Methods Firstly, the collected multispectral data of coal and gangue in the laboratory and the selected three bands from 25 bands of multispectral images were used to form the pseudo RGB images by using the best index factor theory. The training data, validation data, and test data were 460, 65, and 115 spectral images, respectively. Second, a lightweight coal gangue detection model was designed based on multispectral imaging, which is named YOLO mg. The maximum depth of its backbone network is 23 convolution layers. In order to achieve stable and fast training of YOLO mg without using the pre-training weights, three learning rates, which are 0.00025, 0.0005 and 0.0001, are used, respectively. Finally, the model YOLO mg was applied to the study of coal gangue detection based on the pseudo RGB images, and the redundant bounding box was filtered by the non-maximum suppression combined with confidence threshold.

Results and Discussions The rapid identification and location of coal gangue based on multispectral imaging are studied. The maximum depth of the backbone network of YOLO mg is 23 layers (Fig. 4). OIF is used for multispectral band selection, the maximum value is 11.138, and the corresponding combination band selection is [7, 12, 23] (Table 2). The combination band is used for the designed YOLO mg training. Three learning rates are set and trained for 100 epochs. The convergence speed of the designed model is fast, and the verification set loss decreases from the initial 1500.60 to the minimum of 6.81. In addition, compared with training loss and verification loss, YOLO mg is not over learning (Fig. 5 and Table 3).The redundant prediction boundary box is filtered by the non-maximum suppression combined with confidence threshold. Under the input resolution of 204 pixel × 204 pixel, the average accuracy of coal gangue detection is 91.91%, and there are only four false positive (FP), which effectively reduces the wrong positioning of coal gangue in the prediction results (Table 4 and Fig. 7). Compared with the advanced YOLO v4, M2Det, and YOLO v3, the YOLO mg designed here maintains an excellent detection accuracy, and the positioning speed of coal gangue is the fastest. The 115 combined band spectral images only take 1.255 s (Table 5).

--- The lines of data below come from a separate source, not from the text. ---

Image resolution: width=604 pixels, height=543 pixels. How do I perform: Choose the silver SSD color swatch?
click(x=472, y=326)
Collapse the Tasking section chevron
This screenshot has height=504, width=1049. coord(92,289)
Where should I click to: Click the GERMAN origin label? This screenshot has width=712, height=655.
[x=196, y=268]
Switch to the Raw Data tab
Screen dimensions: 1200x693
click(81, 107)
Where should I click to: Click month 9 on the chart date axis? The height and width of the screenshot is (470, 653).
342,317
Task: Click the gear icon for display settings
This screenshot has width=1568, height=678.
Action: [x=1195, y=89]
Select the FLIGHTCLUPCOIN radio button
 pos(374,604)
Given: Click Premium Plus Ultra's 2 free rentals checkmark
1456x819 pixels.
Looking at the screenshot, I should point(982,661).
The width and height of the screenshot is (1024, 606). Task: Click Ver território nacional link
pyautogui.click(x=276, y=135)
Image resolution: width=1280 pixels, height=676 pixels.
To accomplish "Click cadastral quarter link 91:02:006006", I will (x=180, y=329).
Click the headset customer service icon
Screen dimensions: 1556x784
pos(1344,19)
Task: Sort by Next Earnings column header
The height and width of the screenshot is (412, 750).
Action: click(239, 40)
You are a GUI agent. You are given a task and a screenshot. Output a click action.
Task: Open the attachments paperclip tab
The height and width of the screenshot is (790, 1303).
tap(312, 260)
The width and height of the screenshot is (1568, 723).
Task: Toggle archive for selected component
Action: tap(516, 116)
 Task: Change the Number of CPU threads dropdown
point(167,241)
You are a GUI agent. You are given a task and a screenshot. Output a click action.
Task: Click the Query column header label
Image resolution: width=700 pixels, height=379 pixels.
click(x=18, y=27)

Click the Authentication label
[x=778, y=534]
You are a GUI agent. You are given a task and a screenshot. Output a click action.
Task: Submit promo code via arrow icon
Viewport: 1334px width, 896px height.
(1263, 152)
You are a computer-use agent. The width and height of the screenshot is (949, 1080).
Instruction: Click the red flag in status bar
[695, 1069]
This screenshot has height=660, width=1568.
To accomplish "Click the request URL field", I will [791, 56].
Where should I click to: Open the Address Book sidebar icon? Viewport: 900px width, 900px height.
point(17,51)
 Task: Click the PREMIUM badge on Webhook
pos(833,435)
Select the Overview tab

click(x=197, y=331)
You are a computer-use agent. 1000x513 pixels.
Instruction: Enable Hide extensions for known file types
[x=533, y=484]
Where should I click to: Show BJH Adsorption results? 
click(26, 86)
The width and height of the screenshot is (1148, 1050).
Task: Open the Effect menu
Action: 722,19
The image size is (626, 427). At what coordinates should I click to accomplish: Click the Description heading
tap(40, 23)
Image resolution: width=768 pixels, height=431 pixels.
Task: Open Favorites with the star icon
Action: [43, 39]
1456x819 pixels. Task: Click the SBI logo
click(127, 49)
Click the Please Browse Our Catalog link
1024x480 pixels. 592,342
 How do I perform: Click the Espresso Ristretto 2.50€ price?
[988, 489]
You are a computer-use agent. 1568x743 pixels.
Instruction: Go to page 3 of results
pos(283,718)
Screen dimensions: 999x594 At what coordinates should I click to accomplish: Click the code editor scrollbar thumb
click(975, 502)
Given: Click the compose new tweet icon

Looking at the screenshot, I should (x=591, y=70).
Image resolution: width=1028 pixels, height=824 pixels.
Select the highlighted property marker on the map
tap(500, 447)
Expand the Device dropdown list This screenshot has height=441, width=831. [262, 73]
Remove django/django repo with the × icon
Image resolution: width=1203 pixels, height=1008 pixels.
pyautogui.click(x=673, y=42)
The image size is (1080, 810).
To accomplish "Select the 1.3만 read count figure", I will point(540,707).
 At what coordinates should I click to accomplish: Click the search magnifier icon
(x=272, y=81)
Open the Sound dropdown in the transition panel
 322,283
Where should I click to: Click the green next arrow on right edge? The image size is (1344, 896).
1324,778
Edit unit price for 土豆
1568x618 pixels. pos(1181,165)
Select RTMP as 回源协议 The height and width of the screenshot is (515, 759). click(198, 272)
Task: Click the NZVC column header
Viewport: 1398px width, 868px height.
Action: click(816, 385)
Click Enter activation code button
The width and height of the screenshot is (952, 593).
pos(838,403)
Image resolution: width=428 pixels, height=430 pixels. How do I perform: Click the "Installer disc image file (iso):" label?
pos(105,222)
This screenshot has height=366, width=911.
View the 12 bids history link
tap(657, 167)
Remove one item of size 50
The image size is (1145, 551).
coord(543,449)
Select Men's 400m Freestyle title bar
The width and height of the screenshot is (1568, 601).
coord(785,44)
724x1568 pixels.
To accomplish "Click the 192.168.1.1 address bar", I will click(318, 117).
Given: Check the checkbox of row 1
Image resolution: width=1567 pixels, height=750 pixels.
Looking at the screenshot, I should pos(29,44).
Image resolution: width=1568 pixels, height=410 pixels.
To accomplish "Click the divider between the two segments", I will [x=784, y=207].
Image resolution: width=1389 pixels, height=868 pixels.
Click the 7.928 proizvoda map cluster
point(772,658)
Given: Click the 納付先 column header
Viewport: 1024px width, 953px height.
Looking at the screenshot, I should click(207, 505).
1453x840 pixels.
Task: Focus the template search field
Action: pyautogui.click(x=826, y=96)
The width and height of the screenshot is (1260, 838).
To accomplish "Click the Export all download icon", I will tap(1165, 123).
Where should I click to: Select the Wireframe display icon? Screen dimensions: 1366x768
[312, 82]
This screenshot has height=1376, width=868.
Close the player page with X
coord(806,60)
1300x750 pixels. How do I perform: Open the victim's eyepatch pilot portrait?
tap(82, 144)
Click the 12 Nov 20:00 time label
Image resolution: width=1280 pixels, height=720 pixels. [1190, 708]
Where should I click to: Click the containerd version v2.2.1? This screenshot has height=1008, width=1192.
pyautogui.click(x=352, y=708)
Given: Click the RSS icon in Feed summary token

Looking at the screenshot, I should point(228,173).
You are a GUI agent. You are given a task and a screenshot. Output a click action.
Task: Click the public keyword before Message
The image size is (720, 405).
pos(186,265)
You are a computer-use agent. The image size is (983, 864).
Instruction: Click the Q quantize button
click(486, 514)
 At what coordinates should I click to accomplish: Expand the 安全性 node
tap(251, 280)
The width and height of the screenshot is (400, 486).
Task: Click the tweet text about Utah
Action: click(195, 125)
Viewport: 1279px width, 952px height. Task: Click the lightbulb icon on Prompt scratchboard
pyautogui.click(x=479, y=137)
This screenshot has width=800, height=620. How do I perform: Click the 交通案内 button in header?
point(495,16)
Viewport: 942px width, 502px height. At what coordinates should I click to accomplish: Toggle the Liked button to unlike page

Conclusions The intelligent coal washing technology is an important part of the realization of coal mine modernization construction. The multispectral imaging technology is applied to the study of intelligent separation of coal gangue. The optimal combination band is selected by OIF, and a detection model is designed to realize the location of coal gangue. Firstly, the multispectral imaging technology is used to identify and locate coal gangue. Three optimal combination bands are selected from 25 bands for coal gangue detection research by the OIF theory, which can effectively reduce the redundant multispectral information. Second, a fast detection model is designed. Without using the pre-training weights, the model can be trained quickly and stably by setting three learning rates. Finally, the detection time of 115 spectral images by YOLO mg designed in this paper is only 1.255 s, which is the least time-consuming in the comparison models, so that the rapid detection of coal gangue is realized and the design purpose is achieved. The lightweight detection model of YOLO mg designed here aims at the specific scientific problems of coal gangue localization based on multispectral imaging and provides a guidance for the lightweight model design of positioning problems in other fields.